**Избранный фрагмент**.
__________________________________________________

Но это совсем не то, что мы находим в математике и естественных науках. И поскольку изучение структур в языке, и в прозаическом и в художественном, все же является необходимостью и поскольку изучение этих структур невозможно без математических приемов и абстрактно-понятийных методов, необходимо весьма строго соблюдать ту меру, дальше которой научное языкознание уже перестает быть языкознанием и превращается в аннулирование и игнорирование самого предмета языкознания.
В настоящее время в советском языкознании уже никого нельзя запугать термином «точные науки». Сейчас, во второй половине 70-х годов, не только языковедам, но и представителям других гуманитарных наук стало совершенно ясно, что всякая наука обладает своей собственной точностью и не может ею не обладать. Р.А. Будагов, прекрасно критикующий крайний и абсолютный формализм в языкознании, прямо так и говорит:
«„Неточных“ наук быть не может» [49].
И если математик, захотевший изучать филологию, пришел бы со своей математической точностью к нам, филологам, на экзамен, то еще неизвестно, какой бы балл мы ему поставили.
Что касается автора настоящей работы, то его никто не может упрекнуть в игнорировании языковых структур. Аксиоматике именно этих языковых структур у нас посвящена, как мы выше сказали, целая работа в 1973 году. Поэтому мы считаем, что сейчас имеем полное право устанавливать и внеструктурные стороны языка, а они как раз и являются для языка специфическими. Структуры имеются или должны иметься решительно во всяком предмете чувственного восприятия и мыслительного построения. И вовсе не наличием структур языковой знак отличается от всякого другого знака. Поэтому возникает необходимость формулировать те самоочевиднейшие истины, которые во всяком случае следует высказывать о специфике именно языкового знака. Попробуем заняться этим предметом, продолжая нумерацию языковедческих аксиом, которую мы установили в указанной выше работе 1973 года.

__________________________________________________

**Исходные данные**.
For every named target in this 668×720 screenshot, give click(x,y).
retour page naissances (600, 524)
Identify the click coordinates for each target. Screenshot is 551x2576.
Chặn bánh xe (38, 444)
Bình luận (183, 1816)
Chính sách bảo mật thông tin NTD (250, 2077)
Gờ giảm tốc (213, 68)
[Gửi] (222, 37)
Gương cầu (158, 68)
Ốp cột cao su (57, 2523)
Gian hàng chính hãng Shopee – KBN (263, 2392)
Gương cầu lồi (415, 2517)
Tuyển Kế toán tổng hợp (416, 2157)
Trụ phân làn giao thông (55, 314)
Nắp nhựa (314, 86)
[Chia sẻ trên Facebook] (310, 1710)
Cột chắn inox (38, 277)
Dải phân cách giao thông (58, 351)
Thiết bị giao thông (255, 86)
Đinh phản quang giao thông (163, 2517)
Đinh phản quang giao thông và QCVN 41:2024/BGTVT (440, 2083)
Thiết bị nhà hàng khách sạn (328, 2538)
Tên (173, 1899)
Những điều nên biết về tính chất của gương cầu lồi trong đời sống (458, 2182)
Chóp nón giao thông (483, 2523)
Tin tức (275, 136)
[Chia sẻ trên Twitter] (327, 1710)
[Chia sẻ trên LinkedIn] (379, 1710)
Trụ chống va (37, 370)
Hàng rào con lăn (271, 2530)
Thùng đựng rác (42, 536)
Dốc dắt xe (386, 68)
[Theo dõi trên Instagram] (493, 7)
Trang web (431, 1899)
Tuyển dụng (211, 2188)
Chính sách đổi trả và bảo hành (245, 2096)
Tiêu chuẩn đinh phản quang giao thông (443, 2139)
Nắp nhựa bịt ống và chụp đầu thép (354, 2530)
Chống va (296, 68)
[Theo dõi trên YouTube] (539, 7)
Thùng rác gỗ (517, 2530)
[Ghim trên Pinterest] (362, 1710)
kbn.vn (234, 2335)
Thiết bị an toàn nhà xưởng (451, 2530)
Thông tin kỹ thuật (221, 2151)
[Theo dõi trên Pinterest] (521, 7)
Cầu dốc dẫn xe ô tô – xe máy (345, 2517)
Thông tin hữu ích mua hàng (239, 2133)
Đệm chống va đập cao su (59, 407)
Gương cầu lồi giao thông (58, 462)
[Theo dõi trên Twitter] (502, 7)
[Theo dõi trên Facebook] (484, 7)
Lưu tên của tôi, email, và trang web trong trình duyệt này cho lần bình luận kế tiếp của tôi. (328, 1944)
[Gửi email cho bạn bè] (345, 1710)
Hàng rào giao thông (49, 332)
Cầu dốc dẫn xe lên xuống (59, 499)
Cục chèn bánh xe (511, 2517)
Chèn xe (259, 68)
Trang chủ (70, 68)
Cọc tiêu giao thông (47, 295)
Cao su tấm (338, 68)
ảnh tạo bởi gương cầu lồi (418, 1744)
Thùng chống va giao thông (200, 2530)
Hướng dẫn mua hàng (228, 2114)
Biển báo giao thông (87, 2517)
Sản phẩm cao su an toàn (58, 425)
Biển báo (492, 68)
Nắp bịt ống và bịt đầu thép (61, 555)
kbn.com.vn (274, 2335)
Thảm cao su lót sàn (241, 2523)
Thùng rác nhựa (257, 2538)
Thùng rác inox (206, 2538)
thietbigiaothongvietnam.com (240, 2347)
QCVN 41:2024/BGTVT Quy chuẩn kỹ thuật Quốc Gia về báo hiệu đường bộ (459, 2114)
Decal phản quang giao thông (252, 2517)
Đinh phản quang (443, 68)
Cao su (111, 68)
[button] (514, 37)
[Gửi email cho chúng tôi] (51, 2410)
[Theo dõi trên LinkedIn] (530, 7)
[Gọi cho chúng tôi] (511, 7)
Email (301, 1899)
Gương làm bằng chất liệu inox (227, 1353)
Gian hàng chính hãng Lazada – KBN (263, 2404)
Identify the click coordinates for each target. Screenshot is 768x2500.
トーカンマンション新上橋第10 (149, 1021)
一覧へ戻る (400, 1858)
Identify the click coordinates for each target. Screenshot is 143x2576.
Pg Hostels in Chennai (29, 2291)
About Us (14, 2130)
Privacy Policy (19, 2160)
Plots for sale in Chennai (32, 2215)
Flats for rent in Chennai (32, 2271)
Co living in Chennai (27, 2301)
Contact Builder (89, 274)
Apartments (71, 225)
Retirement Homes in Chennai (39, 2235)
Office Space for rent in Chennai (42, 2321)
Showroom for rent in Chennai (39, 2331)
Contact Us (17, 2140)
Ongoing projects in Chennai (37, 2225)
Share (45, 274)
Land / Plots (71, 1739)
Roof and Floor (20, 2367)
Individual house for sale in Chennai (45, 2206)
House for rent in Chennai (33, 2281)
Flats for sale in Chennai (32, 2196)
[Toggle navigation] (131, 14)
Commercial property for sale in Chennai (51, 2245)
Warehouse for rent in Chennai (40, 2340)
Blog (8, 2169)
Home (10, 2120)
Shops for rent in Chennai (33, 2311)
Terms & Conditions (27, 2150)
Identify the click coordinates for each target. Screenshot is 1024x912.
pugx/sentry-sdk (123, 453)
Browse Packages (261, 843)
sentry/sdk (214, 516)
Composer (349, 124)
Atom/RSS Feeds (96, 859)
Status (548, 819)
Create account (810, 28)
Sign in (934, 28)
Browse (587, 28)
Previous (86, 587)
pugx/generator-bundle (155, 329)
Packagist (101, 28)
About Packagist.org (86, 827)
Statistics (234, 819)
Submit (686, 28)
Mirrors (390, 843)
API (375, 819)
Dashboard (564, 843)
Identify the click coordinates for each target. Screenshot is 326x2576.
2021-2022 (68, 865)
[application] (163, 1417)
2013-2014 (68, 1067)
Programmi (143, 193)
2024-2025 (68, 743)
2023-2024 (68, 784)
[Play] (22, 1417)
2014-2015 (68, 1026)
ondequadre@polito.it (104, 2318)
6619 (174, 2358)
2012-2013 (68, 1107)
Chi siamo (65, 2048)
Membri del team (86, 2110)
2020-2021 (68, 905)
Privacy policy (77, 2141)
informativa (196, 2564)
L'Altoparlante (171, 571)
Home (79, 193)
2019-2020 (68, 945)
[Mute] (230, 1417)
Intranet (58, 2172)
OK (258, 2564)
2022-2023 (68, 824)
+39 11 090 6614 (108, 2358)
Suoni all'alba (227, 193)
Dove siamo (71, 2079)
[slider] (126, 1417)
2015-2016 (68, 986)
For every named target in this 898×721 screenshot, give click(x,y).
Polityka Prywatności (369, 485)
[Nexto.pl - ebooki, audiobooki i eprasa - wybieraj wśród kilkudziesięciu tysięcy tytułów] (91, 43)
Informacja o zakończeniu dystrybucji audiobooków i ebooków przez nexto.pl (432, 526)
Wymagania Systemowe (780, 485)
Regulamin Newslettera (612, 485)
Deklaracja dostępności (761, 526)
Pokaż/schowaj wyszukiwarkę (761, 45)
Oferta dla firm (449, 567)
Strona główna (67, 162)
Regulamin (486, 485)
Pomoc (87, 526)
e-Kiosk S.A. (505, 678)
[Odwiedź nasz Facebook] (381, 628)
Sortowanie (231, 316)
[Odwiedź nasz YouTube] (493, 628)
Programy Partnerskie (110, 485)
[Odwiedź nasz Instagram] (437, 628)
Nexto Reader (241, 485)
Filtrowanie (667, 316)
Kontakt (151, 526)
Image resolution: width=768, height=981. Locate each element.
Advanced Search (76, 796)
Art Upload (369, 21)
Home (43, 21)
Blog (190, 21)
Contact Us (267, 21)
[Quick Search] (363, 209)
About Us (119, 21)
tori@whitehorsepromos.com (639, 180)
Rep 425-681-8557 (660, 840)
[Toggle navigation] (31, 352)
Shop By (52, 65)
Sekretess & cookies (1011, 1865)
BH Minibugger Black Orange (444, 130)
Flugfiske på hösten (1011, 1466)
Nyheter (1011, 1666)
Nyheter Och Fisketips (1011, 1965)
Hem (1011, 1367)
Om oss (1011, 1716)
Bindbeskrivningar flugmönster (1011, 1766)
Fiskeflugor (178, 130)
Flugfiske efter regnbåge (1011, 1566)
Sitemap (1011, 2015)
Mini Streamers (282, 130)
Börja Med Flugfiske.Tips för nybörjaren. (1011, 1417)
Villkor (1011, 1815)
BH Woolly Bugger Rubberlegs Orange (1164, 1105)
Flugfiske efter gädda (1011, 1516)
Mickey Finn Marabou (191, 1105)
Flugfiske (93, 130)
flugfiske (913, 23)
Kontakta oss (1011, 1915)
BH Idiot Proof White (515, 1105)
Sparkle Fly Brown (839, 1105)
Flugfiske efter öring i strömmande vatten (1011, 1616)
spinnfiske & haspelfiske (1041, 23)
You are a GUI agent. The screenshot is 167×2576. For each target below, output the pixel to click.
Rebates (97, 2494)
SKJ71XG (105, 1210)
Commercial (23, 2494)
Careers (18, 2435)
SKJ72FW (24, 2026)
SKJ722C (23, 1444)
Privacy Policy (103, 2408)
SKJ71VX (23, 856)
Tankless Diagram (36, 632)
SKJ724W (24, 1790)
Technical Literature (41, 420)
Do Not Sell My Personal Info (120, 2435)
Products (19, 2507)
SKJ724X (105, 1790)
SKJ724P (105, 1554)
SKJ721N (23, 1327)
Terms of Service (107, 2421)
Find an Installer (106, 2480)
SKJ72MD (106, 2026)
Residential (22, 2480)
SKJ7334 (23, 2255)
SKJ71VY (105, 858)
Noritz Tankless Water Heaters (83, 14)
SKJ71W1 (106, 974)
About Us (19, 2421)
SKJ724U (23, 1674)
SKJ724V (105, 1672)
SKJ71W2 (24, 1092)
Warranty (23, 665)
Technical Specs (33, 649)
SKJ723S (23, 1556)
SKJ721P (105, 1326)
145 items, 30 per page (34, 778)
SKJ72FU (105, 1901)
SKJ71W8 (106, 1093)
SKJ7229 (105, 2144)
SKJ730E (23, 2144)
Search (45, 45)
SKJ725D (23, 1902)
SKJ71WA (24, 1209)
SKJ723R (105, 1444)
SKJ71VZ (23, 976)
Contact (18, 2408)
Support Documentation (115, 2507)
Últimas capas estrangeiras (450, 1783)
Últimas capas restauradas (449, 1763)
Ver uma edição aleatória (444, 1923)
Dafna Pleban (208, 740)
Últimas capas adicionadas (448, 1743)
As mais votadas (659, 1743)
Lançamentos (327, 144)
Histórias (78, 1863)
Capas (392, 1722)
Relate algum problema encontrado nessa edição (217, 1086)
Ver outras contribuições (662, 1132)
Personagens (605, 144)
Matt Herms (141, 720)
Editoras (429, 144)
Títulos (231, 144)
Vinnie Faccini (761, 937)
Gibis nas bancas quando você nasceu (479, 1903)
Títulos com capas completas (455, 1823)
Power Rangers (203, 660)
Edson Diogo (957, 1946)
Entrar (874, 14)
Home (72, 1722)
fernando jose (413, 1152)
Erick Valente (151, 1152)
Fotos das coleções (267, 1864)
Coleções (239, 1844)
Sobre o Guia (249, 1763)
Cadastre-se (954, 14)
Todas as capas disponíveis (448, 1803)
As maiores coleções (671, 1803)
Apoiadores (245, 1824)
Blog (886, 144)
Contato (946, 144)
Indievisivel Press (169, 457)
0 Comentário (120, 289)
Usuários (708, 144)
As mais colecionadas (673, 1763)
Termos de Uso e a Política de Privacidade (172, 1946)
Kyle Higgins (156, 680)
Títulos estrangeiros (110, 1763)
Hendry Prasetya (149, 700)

__________________________________________________

**Задание 1**. Масштабируйте строки списка от строки с «Privacy Policy (19, 2160)» до строки с «House for rent in Chennai (33, 2281)» включительно. Приведите эти строки заново вместе с запросами, умножив каждую координату в ответах на 0,95 и округлив результат до целого числа (половины округляются в большую сторону); прочие строки не выводите.
**Задание 2**. Допишите следующую часть текста о специфике языкового знака, начав сразу после его последнего предложения.

**Результат выполнения 1**.
Privacy Policy (18, 2052)
Plots for sale in Chennai (30, 2104)
Flats for rent in Chennai (30, 2157)
Co living in Chennai (26, 2186)
Contact Builder (85, 260)
Apartments (67, 214)
Retirement Homes in Chennai (37, 2123)
Office Space for rent in Chennai (40, 2205)
Showroom for rent in Chennai (37, 2214)
Contact Us (16, 2033)
Ongoing projects in Chennai (35, 2114)
Share (43, 260)
Land / Plots (67, 1652)
Roof and Floor (19, 2249)
Individual house for sale in Chennai (43, 2096)
House for rent in Chennai (31, 2167)

**Результат выполнения 2**.
Именно в указанной статье мы формулировали две группы аксиом – общей информации (с 12 аксиомами) и специальной (с 14 аксиомами). Следовательно, дальнейшая основная группа аксиом будет у нас уже третья, а сквозное перечисление новых аксиом мы начнем с аксиомы 27. Читатель пусть не удивляется тому напряженному педантизму и систематике, которых мы здесь придерживаемся. В научной литературе даются слишком часто многословные и малопонятные характеристики без ясного подведения всех необходимых логических выводов. Мы хотели этого избежать и потому сами даем основные тезисы нашего рассуждения, чтобы не заставлять читателя излишним образом страдать в поисках основных тезисов и основного итога предлагаемого рассуждения.
I. Аксиомы стихийности
Аксиома стихийного возникновения I (XXVII). Всякий языковой знак по своему возникновению стихиен.
Под стихийностью мы понимаем здесь непреднамеренное, самопроизвольное и не содержащее в себе никакой закономерности возникновение. Язык и языковые знаки возникают именно так. Никто не придумывал словесных знаков, и никто не условливался о значении возникающих слов. Договорные теории, характерные для просветительского рационализма, не выдерживают ровно никакой критики. Ведь чтобы договориться о значении слов, уже надо пользоваться словами и исходить из языка как из орудия разумно-жизненного общения.
Однако необходимо сказать, что эта аксиома языкового знака есть только еще первый шаг в установлении специфически языковой аксиоматики. А именно эта аксиома весьма отчетливо устанавливает разницу между естественным и искусственным языком. Языковые знаки возникают стихийно, а искусственные знаки (гудок отходящего поезда, звонок при входе в квартиру) возникают преднамеренно. Однако и в самом языке многое также возникает преднамеренно, хотя это для него и нехарактерно. Так в науке возникают специальные термины, вполне продуманные и вполне преднамеренные, быстро входящие в общую языковую стихию. Но не они являются основой языка. Основа – это именно стихийное возникновение языковых знаков.
Аксиома стихийного функционирования II (XXVIII). Всякий языковый знак по своему функционированию стихиен.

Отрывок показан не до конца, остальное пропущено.